I don't know all the deep technical stuff but muslces do need a bit of protein under hard work. Since your body has no other way of storing it, it gets consumed from muscle mass. Not exactly what someone trying to stay in shape wants to do, so having some absorbed into the blood stream through digestion stops the parasitic protein loss.
 

ultraNoob

Yoshinoya Destroyer
Jan 20, 2007
4,515
1
Hills of Paradise
I've felt a marked improvement in my performance when I load carbs and protein the night before a big ride or harsh training session.

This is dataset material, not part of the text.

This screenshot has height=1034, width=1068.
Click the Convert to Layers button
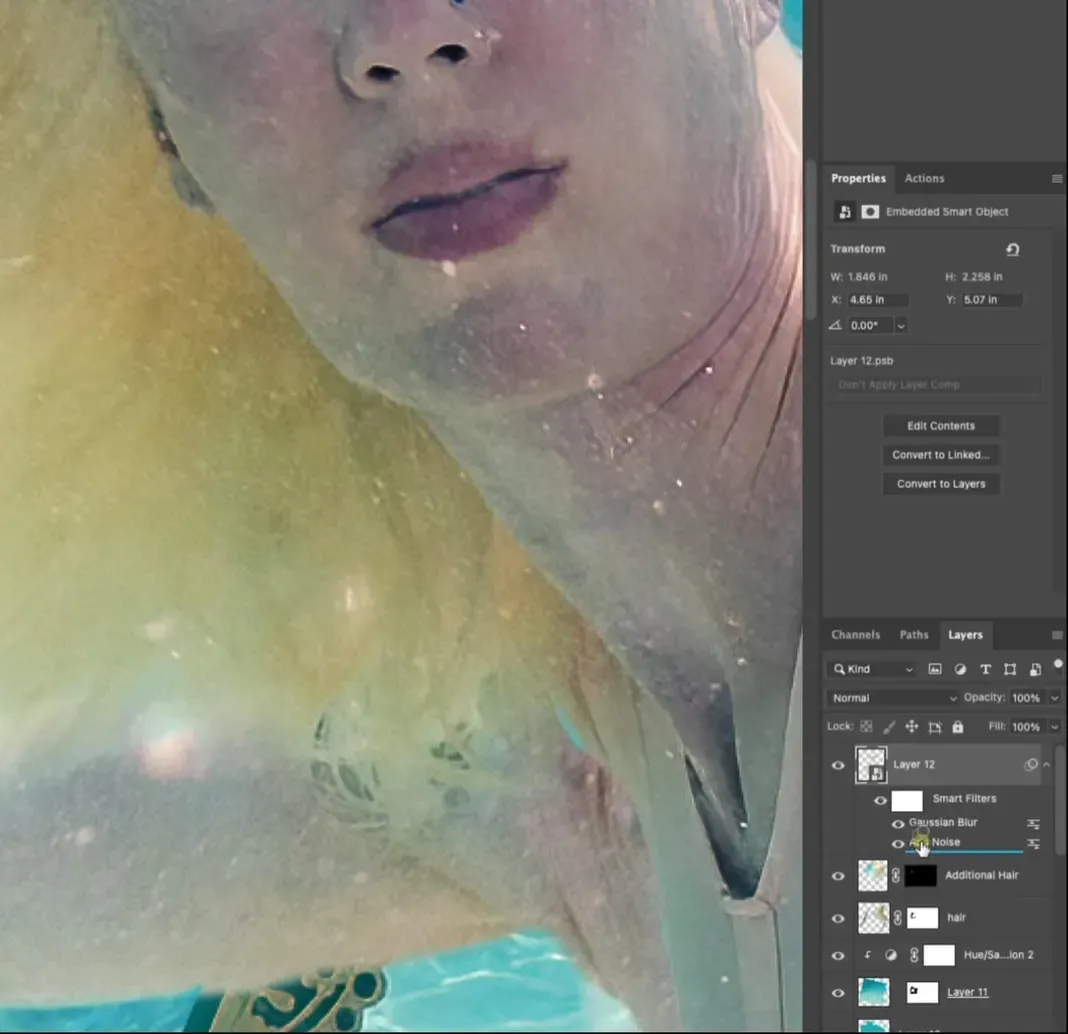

For breakfast before a ride, I eat oatmeal. 1 hr before the ride, I snack on some saltines, and pop a glucose tab within the first 5 minutes of riding. During the actual ride, I consume a diluted mix of cytomax/cytocarb II:spam:

Post ride, I slowly consume a protein shake within the first 45 min after the ride (within the golden hour of recovery). Basically, I'm feeding myself a constant stream of electrolytes and complex carbs throughout the workout. Since your metabolism stays high for over an hour after your workout, you give the body protein to convert into whatever it needs. The neat thing is, that I can regulate my consumption. If I just climbed for 30min, I take a big gulp. If I'm chillin on a flat, little sips. Never felt any symptoms of "food coma" like I do when I actually eat something.

Before I started doing this, I would bonk within 2-3hrs. Now I'm good so long as my camelback has my mix in it. I carried 6L worth of it and rode for almost 7 hrs with no adverse affects during or after the ride. Muscles were fresh within 2 hrs after the ride.
 

LordOpie

MOTHER HEN
Oct 17, 2002
21,027
3
Denver
Thanks guys. I've been chewing on the info.

So, how much carbs do I need?

Assume that I do a moderate intensity ride for an hour, four days a week with 3-4 hour rides at a slightly higher intensity on Saturday and Sunday?

(the idea is to eat as little as necessary and still be able to ride without feeling like crap the next day)

How many grams of carbs should I eat each day?
 

Westy

the teste
Nov 22, 2002
42,057
8,062
Sleazattle
It is impossible to say, it all depends on your size, metabolism and what you consider a hard effort. Probably the best thing to do would be wear a HRM with a caloric output display. Look at how many calories you burn an hour and replenish at least as much as you burn after 65% effort. For example if you burn 1000kcal in an hour with an average heart rate of 85% you would want to eat at least 1000*((85-65)/85) or aproximately 235 calories. Also remember that if you are riding through a normal meal time you probably should eat the calculated value on top of what the normal meal. This is kind of what I do and it seems to work for me although I don't do any calculations anymore and I am not trying to cut down on carbs. I wouldn't attmept to cut carbs before or during a ride at all. You are better off being fully fueled and getting a good ride in. If you go into a bonk state you can feel really crappy for days and your body will become very stingy as far as burning energy, it can actually cause you to gain weight. A good hard ride will raise your metabolism for several hours after a ride.